健康・病気・介護について、誰でも気軽に相談できる「Dカフェ・まちかど保健室」を月1回(毎月第4月曜日)開催している

看護の質を向上させてサービスを充実していくことが目標

 今後は、訪問診療の医師たちと協力して、街のなかに保健室を増やしていきたいと丸田さんは話します。 
 
 「例えば、認知症と診断されたら、訪問看護や家族会についての情報が得られ、認知症の家族支援ができる場を増やしていきたいですね」
 
 さらに、現在の目標について、次のように話します。 
 
 「現在は経営安定のために、ステーションの大規模化がうたわれていますが、私は小規模なまま、看護の質を上げて、サービスを充実させていきたいと考えています」

 看護の質を上げるためには、記録が重要だと丸田さんは指摘します。

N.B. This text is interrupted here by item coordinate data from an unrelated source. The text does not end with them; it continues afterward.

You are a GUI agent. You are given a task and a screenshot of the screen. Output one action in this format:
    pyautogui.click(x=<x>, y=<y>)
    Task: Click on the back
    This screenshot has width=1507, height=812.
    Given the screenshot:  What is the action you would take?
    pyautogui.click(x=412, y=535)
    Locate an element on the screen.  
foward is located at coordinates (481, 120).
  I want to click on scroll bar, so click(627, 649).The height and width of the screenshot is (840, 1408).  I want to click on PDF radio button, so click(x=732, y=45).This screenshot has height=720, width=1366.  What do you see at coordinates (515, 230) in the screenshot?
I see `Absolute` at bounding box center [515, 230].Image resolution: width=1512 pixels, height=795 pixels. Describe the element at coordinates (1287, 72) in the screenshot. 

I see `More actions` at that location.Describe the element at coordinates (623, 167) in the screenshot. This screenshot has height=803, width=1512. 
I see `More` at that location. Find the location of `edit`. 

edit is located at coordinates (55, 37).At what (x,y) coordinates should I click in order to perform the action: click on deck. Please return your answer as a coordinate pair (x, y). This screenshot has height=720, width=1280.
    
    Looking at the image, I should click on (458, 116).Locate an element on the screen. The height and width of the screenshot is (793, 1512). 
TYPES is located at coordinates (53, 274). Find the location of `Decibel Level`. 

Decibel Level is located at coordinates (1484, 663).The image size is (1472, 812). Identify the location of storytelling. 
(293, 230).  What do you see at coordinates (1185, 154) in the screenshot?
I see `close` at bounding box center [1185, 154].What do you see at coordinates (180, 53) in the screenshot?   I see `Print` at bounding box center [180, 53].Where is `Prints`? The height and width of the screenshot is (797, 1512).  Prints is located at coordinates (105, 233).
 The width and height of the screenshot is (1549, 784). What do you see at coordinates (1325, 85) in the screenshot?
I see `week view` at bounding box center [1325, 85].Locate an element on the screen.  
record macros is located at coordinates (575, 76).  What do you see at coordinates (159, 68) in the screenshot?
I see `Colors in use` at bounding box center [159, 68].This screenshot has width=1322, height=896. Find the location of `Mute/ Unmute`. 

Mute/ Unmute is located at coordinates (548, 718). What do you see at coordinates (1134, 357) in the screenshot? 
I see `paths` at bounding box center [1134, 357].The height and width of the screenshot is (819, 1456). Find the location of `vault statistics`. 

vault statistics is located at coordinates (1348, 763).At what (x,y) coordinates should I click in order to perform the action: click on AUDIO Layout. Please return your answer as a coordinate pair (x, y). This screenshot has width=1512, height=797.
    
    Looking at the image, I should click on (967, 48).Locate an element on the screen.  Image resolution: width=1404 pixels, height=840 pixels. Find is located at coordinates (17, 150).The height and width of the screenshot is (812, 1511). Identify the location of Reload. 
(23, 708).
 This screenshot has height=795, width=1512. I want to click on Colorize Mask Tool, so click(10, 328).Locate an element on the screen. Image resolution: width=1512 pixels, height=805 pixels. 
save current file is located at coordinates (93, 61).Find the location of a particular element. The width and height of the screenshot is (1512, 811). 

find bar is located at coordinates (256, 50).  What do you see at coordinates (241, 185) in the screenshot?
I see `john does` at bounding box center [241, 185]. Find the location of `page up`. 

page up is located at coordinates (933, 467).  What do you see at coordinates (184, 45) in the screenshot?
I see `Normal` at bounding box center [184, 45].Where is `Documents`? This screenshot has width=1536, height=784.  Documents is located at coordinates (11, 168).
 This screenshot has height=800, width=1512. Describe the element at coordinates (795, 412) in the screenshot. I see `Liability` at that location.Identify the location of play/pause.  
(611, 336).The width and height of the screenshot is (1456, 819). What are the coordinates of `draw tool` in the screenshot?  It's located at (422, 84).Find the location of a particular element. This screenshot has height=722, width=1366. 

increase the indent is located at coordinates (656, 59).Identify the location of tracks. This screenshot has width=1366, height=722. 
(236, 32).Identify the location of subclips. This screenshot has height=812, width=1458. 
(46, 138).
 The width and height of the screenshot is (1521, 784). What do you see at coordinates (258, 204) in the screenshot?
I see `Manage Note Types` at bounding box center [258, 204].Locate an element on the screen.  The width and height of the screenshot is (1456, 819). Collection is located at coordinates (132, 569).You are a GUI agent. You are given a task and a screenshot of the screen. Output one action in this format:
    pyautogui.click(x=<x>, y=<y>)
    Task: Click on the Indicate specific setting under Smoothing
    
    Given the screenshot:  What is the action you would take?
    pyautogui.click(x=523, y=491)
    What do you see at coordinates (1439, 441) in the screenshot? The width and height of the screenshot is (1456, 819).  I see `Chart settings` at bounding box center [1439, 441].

看護記録は基礎教育での指導も十分といえず、電子カルテの普及もあって、ちゃんと記録できる看護師が少ないと感じています。
 
 「S(患者さんの主観的情報)とO(客観的情報)を捉えて、そこからアセスメントを的確に行わなければ、適切な看護計画にはつながりません。つまり、症状のマネジメントがしっかりとできないと、記録も書けないのです。これは、病院でも訪問看護でも変わらない看護師に必要なスキルだと思います」


訪問前後やお昼どきに、申し送りや気になったことなどをスタッフ同士で共有


看護ケア計画や報告書の作成も重要な仕事の1つ

 特に1人で訪問する在宅では、ほかのスタッフや他施設との情報共有ツールとして記録は重要です。しかも、訪問看護計画書や訪問看護報告書、訪問看護記録など、さまざまな必要書類があり、提出する先が医師かケアマネジャーかによっても書き方は異なります。丸田さんは、スタッフに対して記録の重要性を伝え、書き方を指導してきました。

 「訪問看護の基本は医療的な症状のマネジメントができること。それによって、生活に影響している問題を解決するのが私たち訪問看護師の役割です。これからも、症状マネジメントができ、それにもとづいた記録ができるスタッフの育成に努めていきたいと思っています」
 


Q.休日はどのように過ごしていますか?
 基本的に土日が休みですが、ターミナル期や点滴が必要な利用者さんがいれば、訪問を行っています。休日は、畑仕事やガーデニング、書道など、看護とは関係のない趣味の時間を過ごすことで、頭を切り替えるようにしています。ちなみに、今年はスイカを収穫しました。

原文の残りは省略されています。